Goal
Retype the material starting at the line that contains "Where should I click to: Collapse" and ending at the final line of the material, both included, character for character. Leave the pictures out of the answer.

Provided material
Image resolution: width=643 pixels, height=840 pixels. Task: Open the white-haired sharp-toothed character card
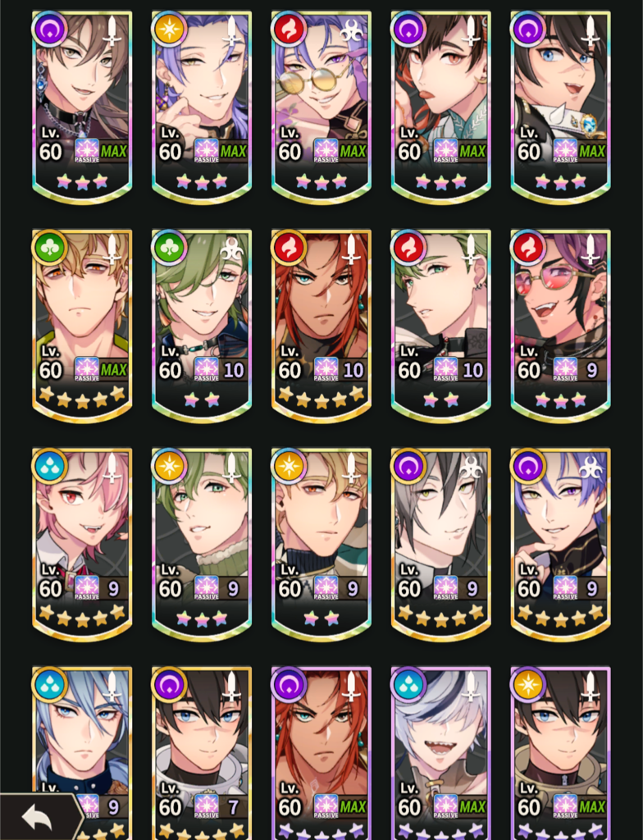click(x=441, y=753)
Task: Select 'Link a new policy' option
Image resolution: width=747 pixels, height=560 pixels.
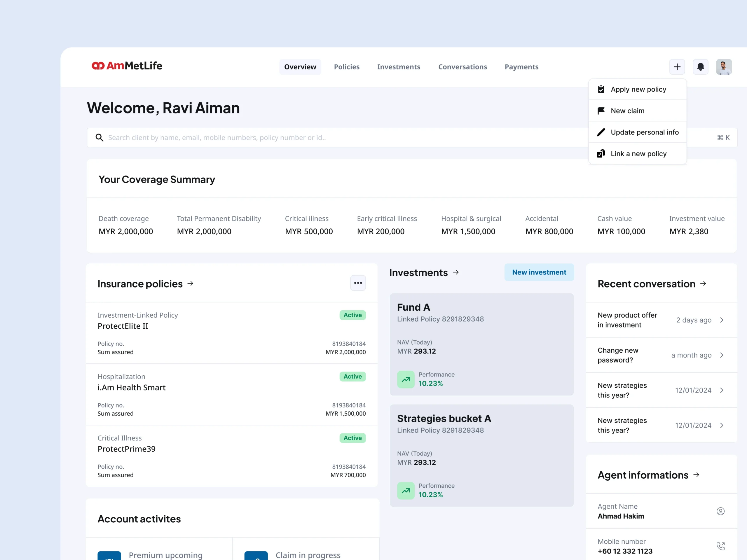Action: point(638,154)
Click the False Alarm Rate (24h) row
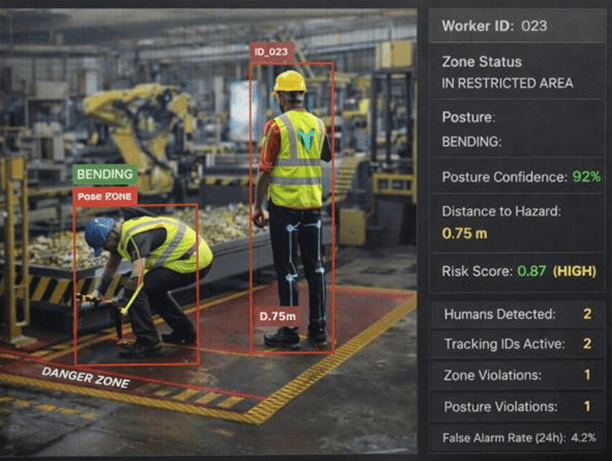 pos(517,438)
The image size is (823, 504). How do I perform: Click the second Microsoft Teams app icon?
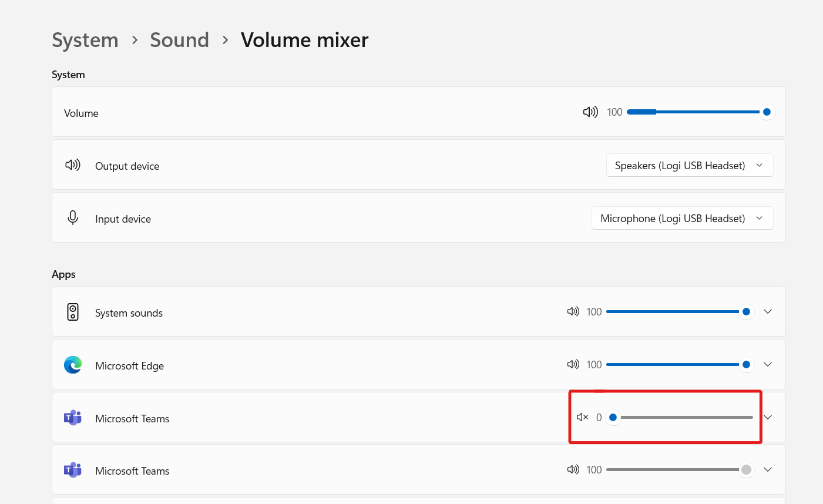pos(73,470)
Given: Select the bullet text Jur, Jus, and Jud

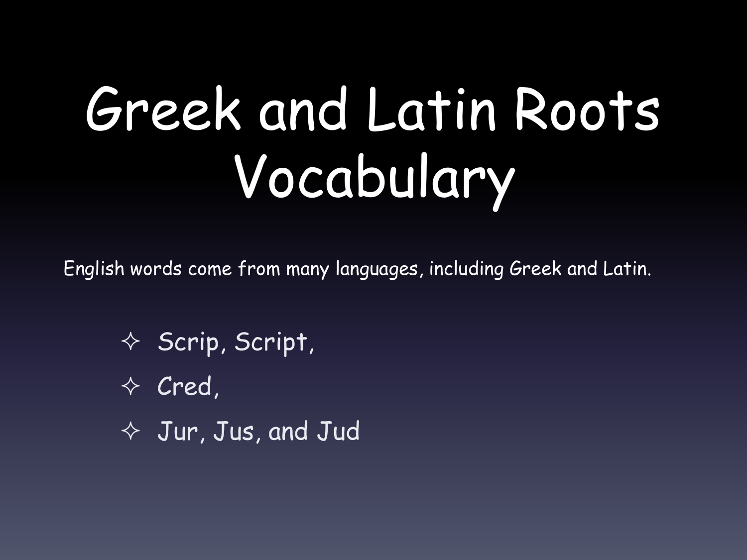Looking at the screenshot, I should coord(259,431).
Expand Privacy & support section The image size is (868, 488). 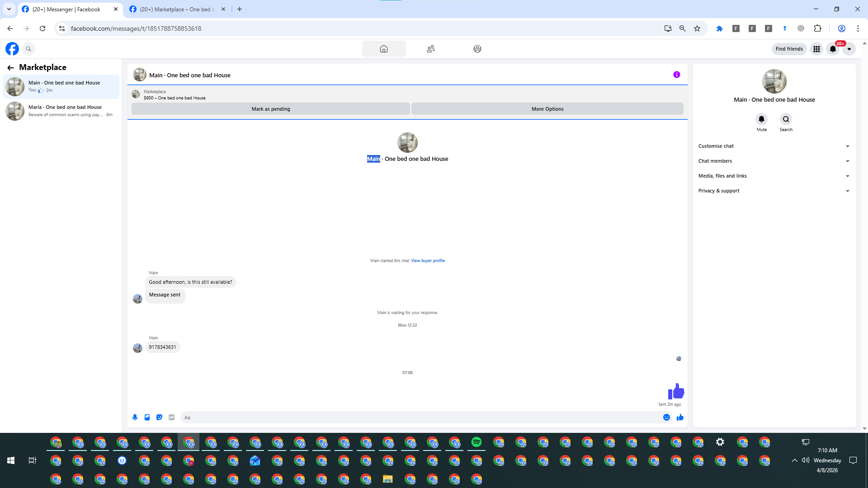(x=774, y=191)
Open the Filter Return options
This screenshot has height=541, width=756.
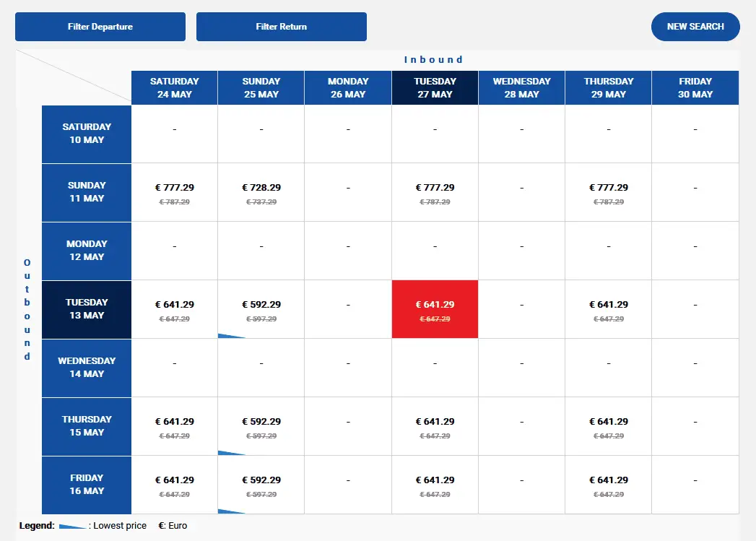[x=282, y=27]
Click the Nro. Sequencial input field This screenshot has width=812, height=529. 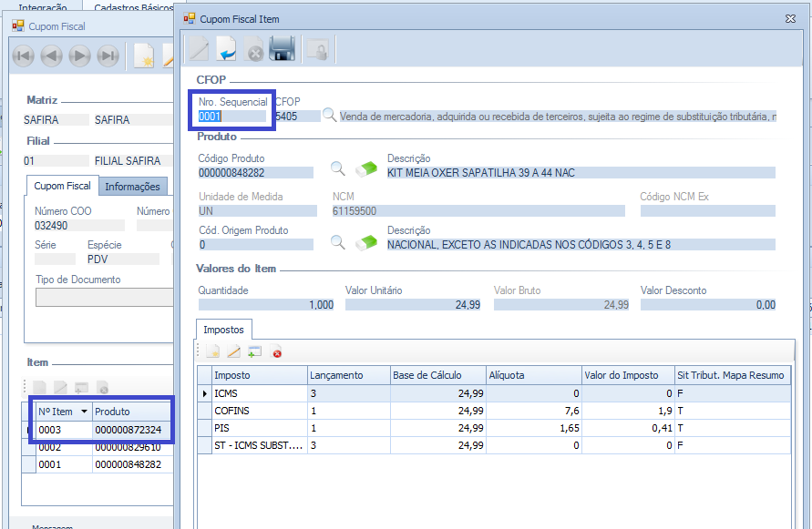[232, 116]
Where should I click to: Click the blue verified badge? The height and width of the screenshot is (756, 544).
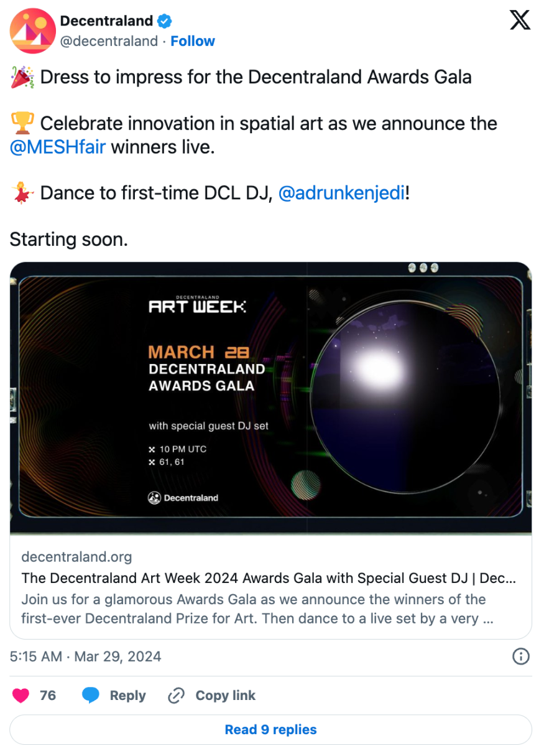click(x=164, y=21)
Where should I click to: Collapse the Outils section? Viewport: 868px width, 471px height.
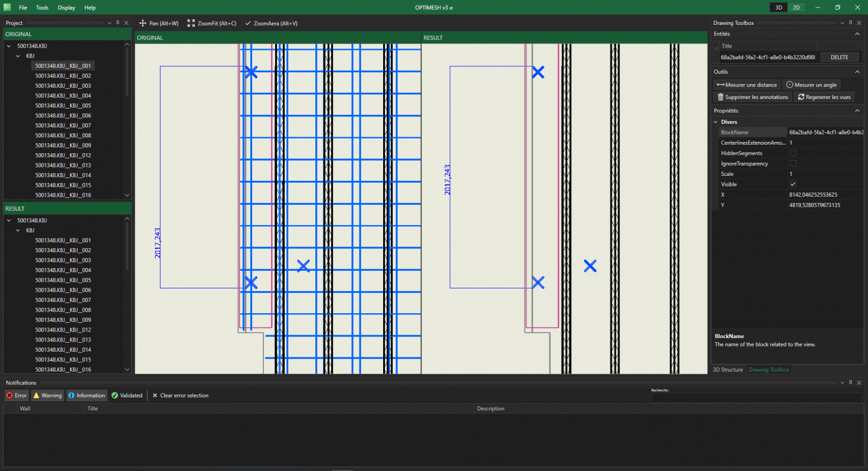[x=857, y=72]
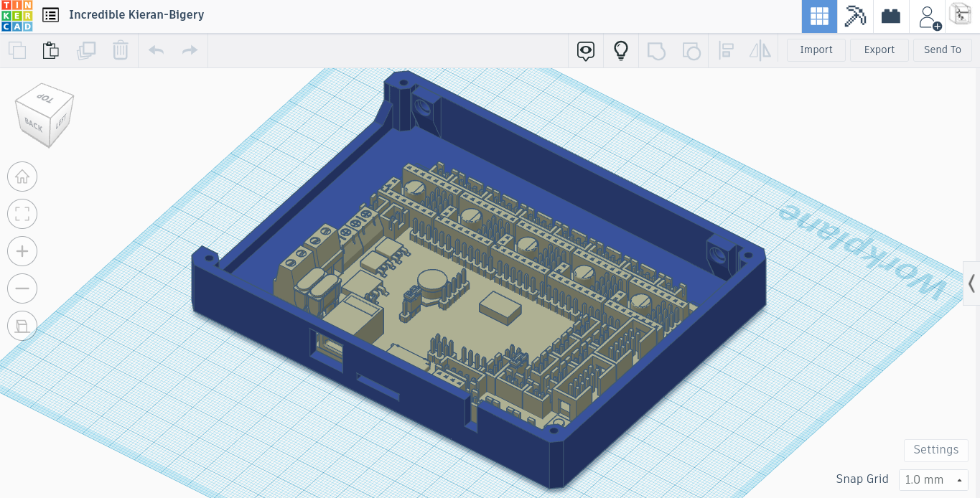Click the Export button
Image resolution: width=980 pixels, height=498 pixels.
tap(879, 50)
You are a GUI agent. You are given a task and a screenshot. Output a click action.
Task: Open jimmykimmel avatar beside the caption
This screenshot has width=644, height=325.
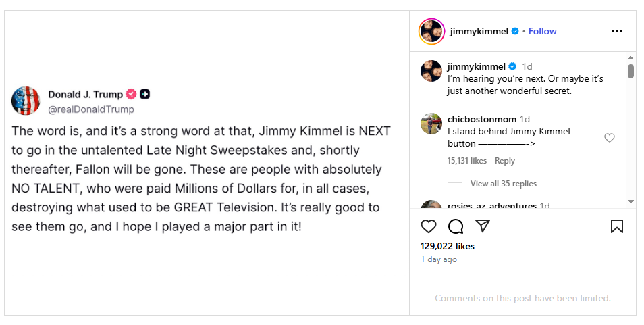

Expected answer
Where should I click to: Collapse the Outils section? Viewport: 868px width, 471px height.
[x=857, y=72]
Click the Export button
Image resolution: width=980 pixels, height=498 pixels.
tap(879, 50)
You are a GUI agent. You are given a task and a screenshot. Output a click action.
Task: Open jimmykimmel avatar beside the caption
This screenshot has width=644, height=325.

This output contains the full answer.